- [Problem details] What is needed is an exact copy of the lines in the entries below from the one holding "Where should I click to: Click the gold" through the one holding "The height and", pictures excluded.

(Stored items)
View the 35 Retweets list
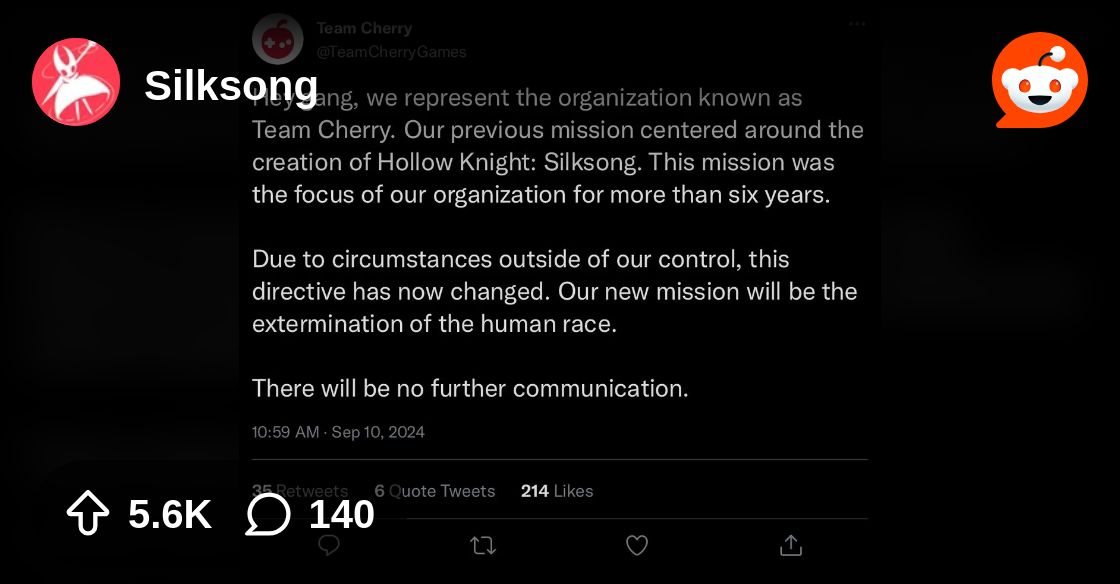Screen dimensions: 1120x584 [x=299, y=491]
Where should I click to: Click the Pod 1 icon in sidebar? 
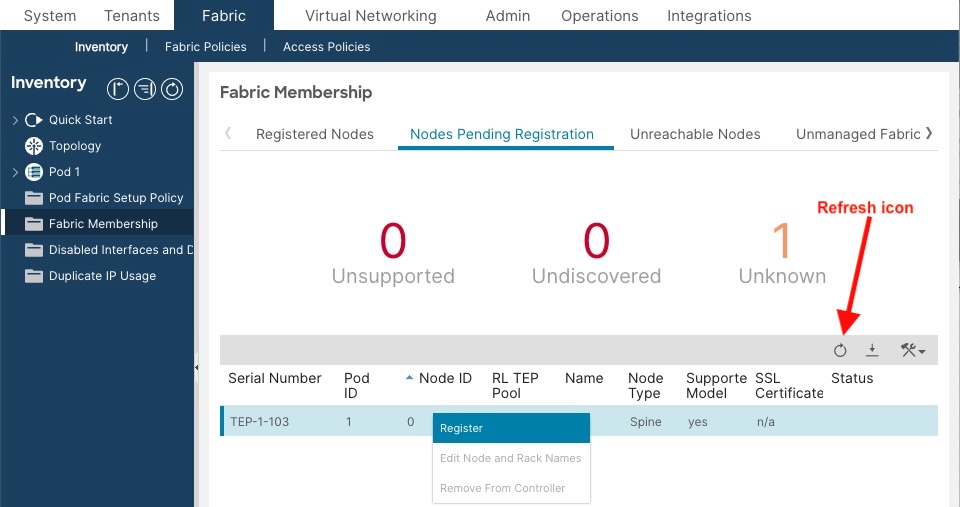34,172
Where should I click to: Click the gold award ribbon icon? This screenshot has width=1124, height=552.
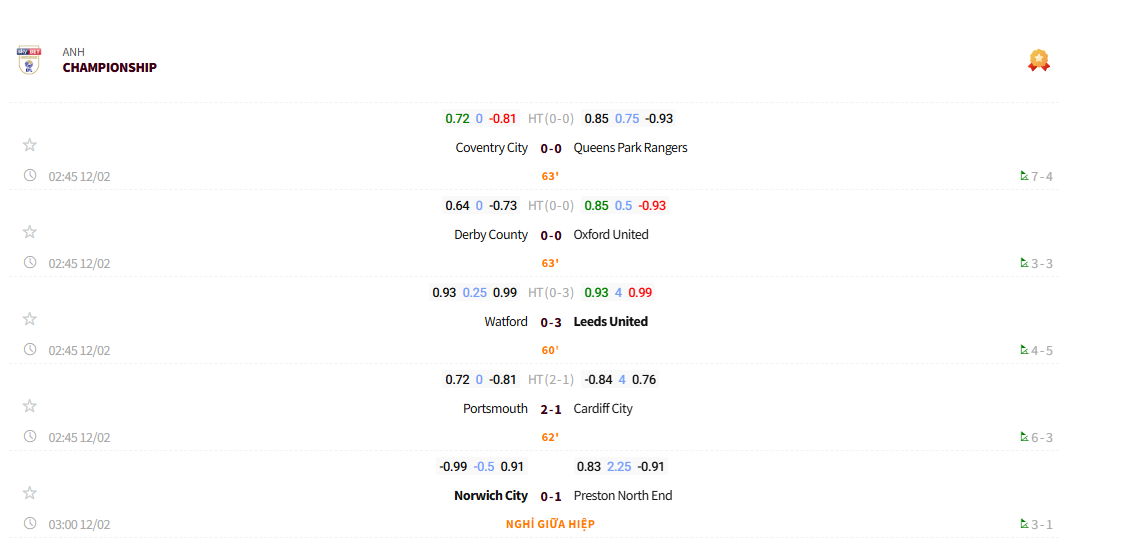point(1039,60)
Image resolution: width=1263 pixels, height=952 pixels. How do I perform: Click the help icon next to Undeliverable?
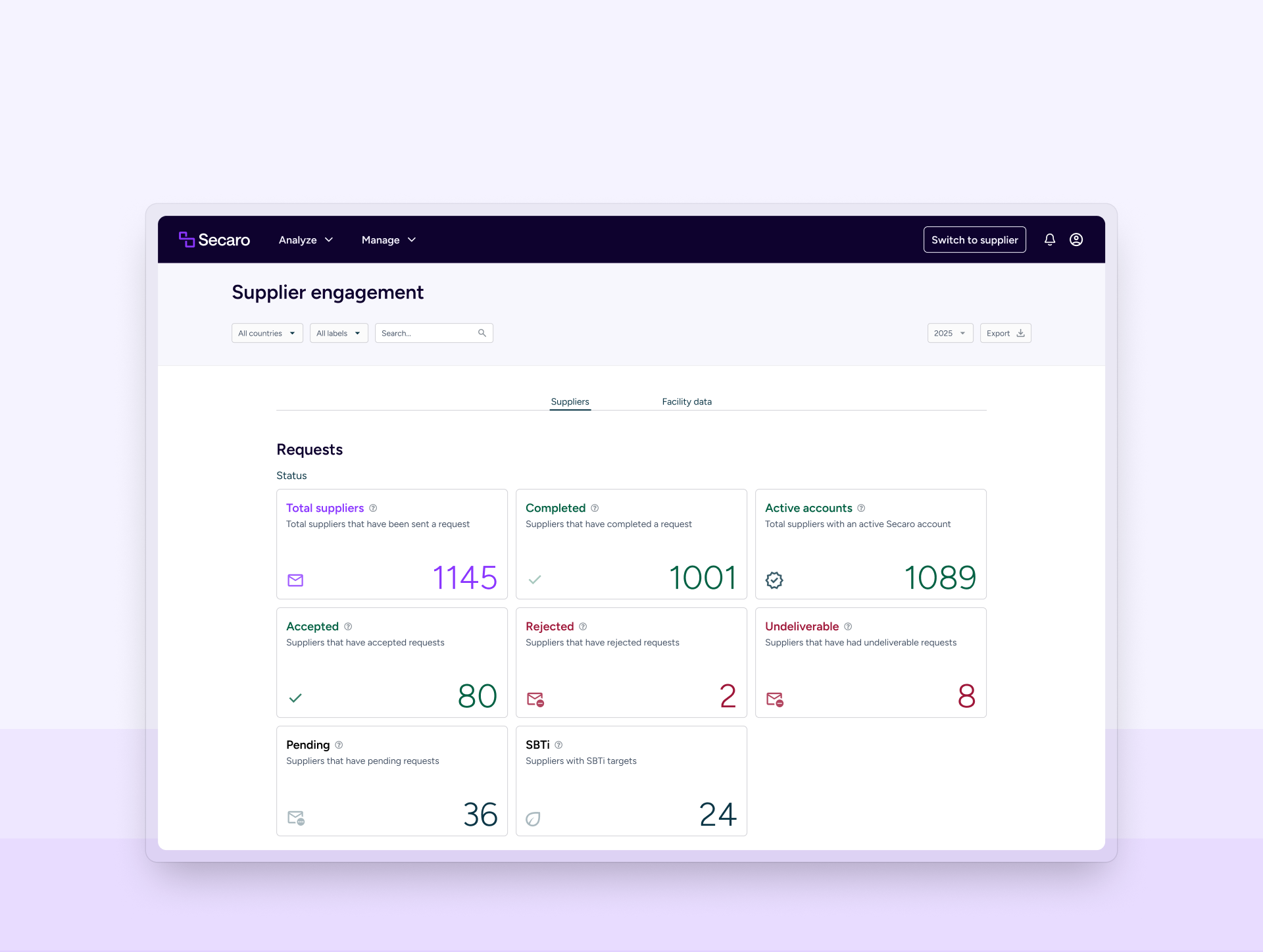click(x=848, y=626)
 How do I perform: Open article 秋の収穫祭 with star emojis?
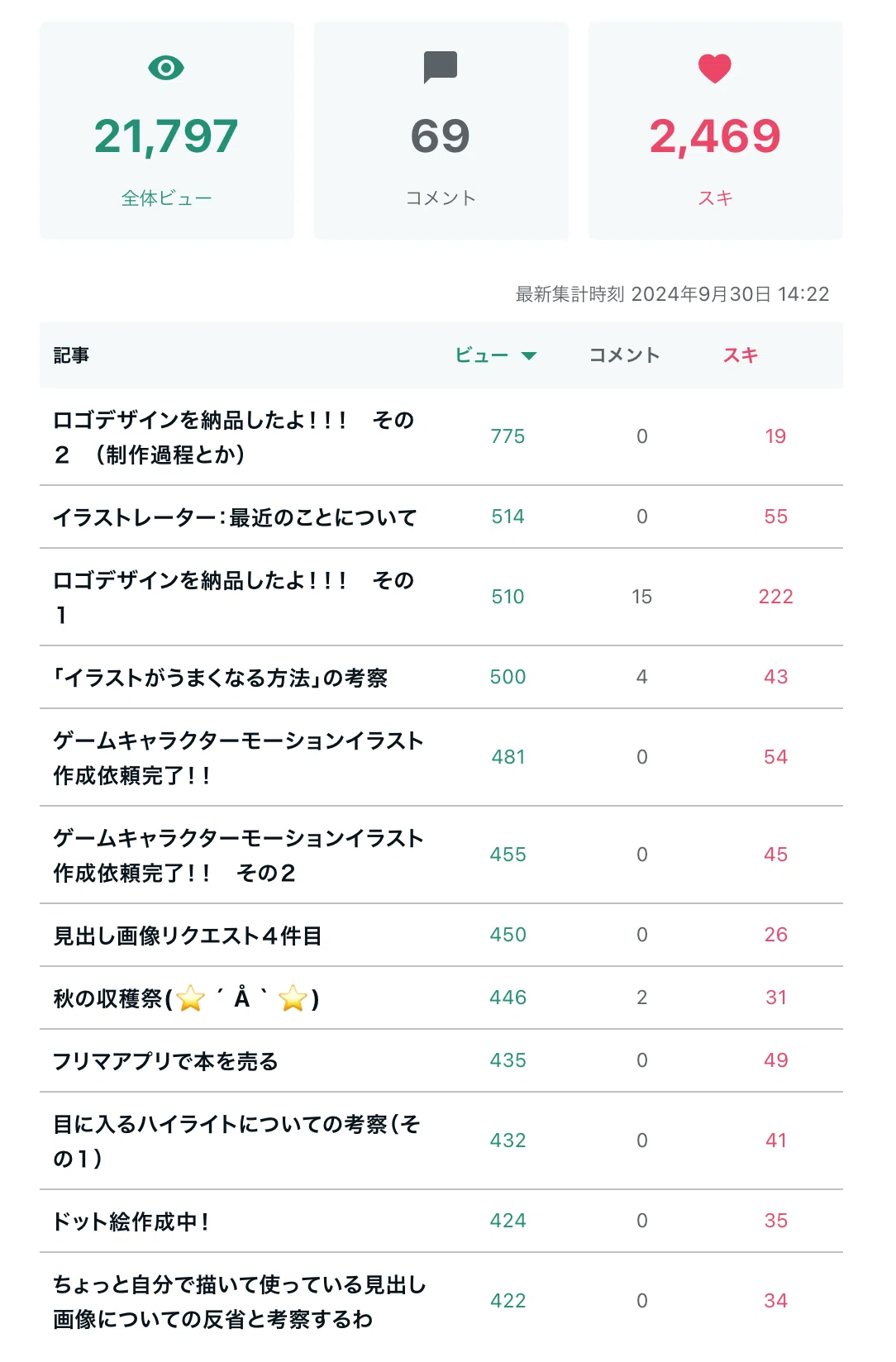[186, 998]
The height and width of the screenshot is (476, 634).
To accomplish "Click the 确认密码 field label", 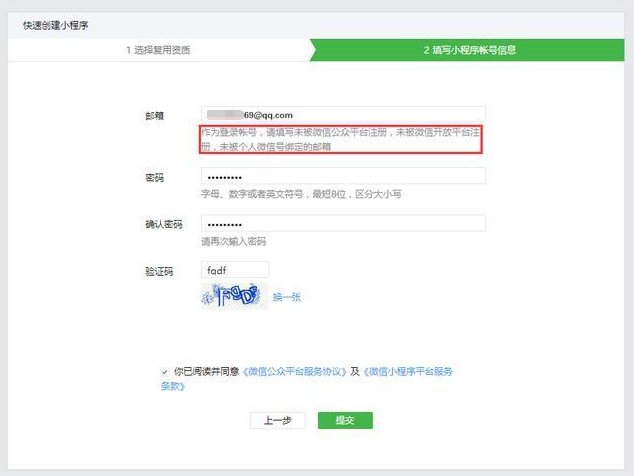I will click(x=164, y=224).
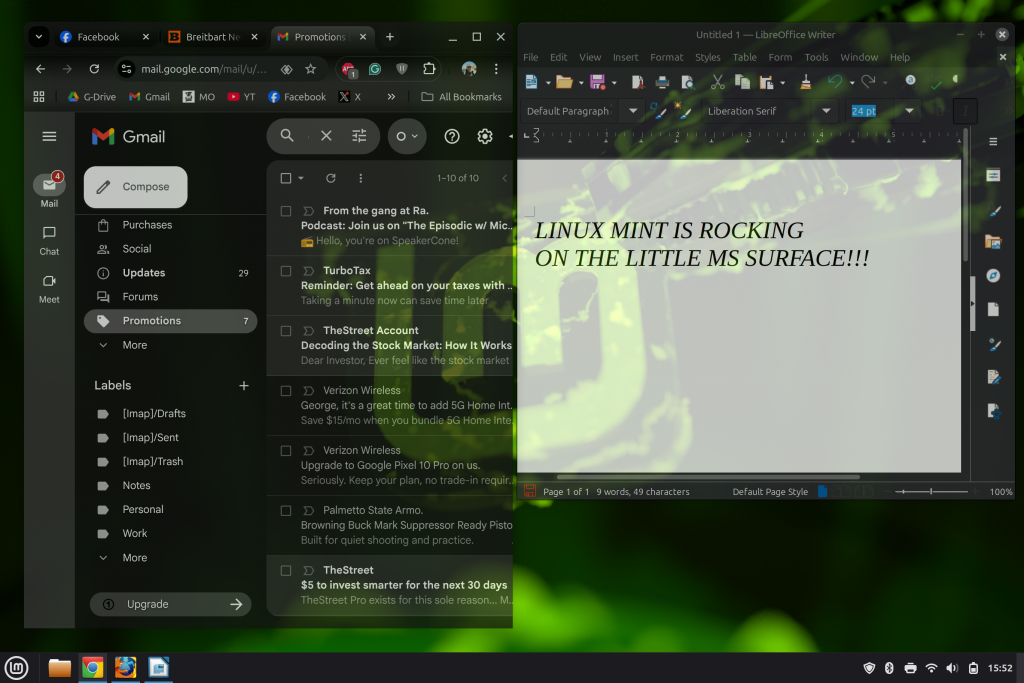Image resolution: width=1024 pixels, height=683 pixels.
Task: Export document as PDF from Writer toolbar
Action: [x=636, y=82]
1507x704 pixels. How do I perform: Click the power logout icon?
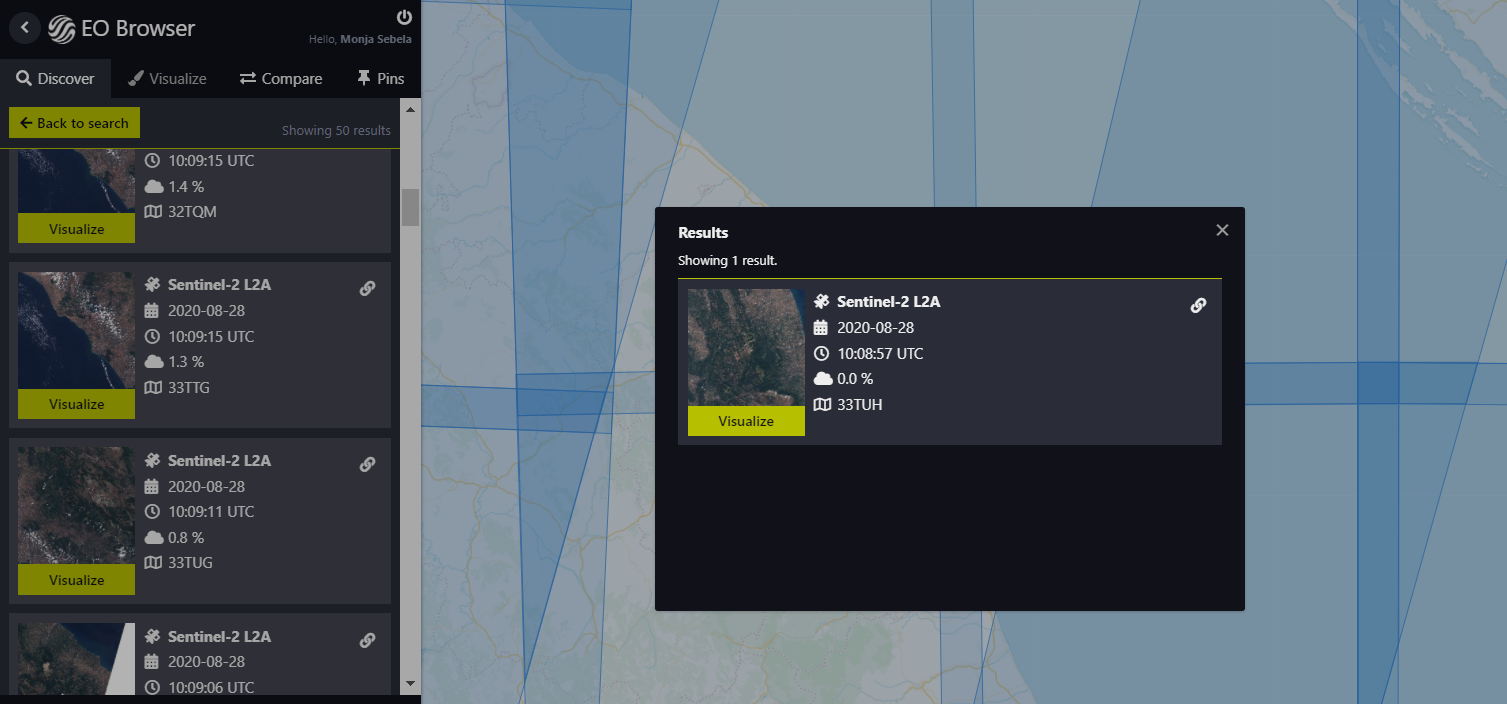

- [Answer to this exercise]
Where should I click to: Click the gold award ribbon icon? This screenshot has width=1124, height=552.
point(1039,60)
Image resolution: width=1263 pixels, height=952 pixels. How do I perform: Click the help icon next to Undeliverable?
click(x=848, y=626)
 How do I perform: Open article 秋の収穫祭 with star emojis?
[186, 998]
The height and width of the screenshot is (476, 634).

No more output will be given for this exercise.